Ralf Hogge (his name has also been rendered "Ralph" and "Huggett") was an English iron-master and gun founder to the king.

Working with French-born cannon-maker Pierre Baude and for his employer, parson William Levett, Hogge succeeded in casting the first iron cannon in England, in 1543. After Levett's death, Hogge went into business for himself, producing cannons with the process he had helped perfect.

Hogge's increasing skill at his profession as well as his burgeoning business was manifest in 1560, when Hogge ceased to be known as 'servant to Parson Levett'; after that date, he was "Mr. Ralf Hogge, gentleman." The revolution in English ironfounding had brought a humble tradesman to the status of country squire.

This event was immortalised in verse as:
Master Huggett and his man John
they did cast the first cannon.

In the village of Buxted, East Sussex, "Hogge is assumed to have built Hogge House in 1583 and recorded his name and the date in the form of a cast iron rebus over the door."

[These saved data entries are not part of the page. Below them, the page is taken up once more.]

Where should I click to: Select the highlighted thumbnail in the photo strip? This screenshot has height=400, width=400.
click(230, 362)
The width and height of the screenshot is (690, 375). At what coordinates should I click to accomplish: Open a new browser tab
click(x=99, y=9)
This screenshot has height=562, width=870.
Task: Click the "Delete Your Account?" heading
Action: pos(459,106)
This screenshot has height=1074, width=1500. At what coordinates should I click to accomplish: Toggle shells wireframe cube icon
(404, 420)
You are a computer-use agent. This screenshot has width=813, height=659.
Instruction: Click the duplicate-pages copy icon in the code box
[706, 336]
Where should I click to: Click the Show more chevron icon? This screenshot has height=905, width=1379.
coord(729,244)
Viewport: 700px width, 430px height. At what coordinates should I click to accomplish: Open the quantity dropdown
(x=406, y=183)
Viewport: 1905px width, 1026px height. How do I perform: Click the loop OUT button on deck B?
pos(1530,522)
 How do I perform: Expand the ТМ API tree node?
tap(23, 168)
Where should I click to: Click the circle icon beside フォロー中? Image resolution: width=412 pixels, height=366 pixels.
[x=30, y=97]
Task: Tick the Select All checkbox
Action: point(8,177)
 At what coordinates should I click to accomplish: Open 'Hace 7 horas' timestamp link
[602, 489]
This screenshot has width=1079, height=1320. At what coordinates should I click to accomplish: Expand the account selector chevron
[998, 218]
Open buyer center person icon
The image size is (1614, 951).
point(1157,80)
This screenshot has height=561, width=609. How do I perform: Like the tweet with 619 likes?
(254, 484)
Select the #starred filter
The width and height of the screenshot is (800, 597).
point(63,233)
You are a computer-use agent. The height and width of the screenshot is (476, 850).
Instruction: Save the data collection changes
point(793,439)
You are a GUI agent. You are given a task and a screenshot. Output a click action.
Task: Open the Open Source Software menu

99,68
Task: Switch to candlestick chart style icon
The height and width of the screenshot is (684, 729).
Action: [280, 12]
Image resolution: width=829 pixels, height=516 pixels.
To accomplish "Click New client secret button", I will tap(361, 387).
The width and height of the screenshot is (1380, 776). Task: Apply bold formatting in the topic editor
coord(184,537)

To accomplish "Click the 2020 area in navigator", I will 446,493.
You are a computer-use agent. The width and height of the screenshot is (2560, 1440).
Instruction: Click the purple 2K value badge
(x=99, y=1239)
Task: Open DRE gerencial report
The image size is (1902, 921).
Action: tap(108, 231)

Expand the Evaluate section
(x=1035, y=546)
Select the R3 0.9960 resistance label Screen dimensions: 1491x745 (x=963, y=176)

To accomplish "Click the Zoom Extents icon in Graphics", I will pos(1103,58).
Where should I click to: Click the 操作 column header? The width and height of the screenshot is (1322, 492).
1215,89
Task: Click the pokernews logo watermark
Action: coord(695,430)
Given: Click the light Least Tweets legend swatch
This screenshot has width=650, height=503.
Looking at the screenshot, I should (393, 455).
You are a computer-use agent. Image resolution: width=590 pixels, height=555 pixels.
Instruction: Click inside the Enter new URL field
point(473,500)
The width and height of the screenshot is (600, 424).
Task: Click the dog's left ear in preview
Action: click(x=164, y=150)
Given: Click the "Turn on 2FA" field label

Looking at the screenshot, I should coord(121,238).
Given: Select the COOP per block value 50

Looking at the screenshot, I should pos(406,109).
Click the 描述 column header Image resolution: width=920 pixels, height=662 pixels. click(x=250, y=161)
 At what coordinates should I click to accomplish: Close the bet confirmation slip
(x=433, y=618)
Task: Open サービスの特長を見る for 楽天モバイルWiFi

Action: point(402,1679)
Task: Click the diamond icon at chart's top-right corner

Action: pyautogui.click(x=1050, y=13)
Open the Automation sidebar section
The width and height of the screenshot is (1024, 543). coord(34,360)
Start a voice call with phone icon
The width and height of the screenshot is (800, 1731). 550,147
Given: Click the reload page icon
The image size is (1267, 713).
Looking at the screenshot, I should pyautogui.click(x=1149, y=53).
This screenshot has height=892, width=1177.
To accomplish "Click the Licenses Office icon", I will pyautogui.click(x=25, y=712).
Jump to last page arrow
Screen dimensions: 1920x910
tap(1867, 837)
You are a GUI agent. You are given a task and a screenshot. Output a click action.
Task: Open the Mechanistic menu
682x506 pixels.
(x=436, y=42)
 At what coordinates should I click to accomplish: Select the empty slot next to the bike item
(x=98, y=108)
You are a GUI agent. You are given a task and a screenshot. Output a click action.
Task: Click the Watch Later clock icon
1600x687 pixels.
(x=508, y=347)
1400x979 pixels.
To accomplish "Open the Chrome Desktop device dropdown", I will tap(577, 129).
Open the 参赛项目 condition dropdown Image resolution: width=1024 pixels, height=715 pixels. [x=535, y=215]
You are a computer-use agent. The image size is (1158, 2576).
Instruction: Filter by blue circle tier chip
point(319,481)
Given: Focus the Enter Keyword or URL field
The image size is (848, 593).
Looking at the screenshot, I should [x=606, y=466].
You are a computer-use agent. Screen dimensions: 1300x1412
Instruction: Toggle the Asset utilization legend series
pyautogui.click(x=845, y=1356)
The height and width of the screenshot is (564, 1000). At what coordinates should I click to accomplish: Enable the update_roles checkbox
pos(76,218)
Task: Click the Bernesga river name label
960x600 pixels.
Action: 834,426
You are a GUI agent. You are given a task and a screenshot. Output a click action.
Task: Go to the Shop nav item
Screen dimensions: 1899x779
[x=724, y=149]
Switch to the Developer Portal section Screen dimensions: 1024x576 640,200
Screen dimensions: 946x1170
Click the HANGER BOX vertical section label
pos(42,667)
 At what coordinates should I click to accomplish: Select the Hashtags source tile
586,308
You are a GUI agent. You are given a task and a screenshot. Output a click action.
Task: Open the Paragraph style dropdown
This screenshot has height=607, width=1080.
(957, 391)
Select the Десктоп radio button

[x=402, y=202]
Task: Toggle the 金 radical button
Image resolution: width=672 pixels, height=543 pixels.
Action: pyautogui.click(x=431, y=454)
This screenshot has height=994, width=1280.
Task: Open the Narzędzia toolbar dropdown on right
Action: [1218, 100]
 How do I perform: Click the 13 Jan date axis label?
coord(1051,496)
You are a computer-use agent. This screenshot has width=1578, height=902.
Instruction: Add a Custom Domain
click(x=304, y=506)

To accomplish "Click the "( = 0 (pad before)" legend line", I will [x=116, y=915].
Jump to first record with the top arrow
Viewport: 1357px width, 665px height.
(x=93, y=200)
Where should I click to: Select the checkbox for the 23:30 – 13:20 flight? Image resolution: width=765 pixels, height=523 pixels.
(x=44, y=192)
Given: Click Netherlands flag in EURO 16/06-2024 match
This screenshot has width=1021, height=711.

Ralf Hogge married Margaret Henslowe, sister of Philip Henslowe, an Elizabethan theatrical entrepreneur and impresario. Philip Henslowe diaries between 1592 and 1609 survive. As well as providing an insight into Elizabethan theatre of that period, they were written on the reverse of Hogge's ironworks accounts for the period 1576 to 1581. They give an in-depth look into the business and casting methods of an early ironmaster.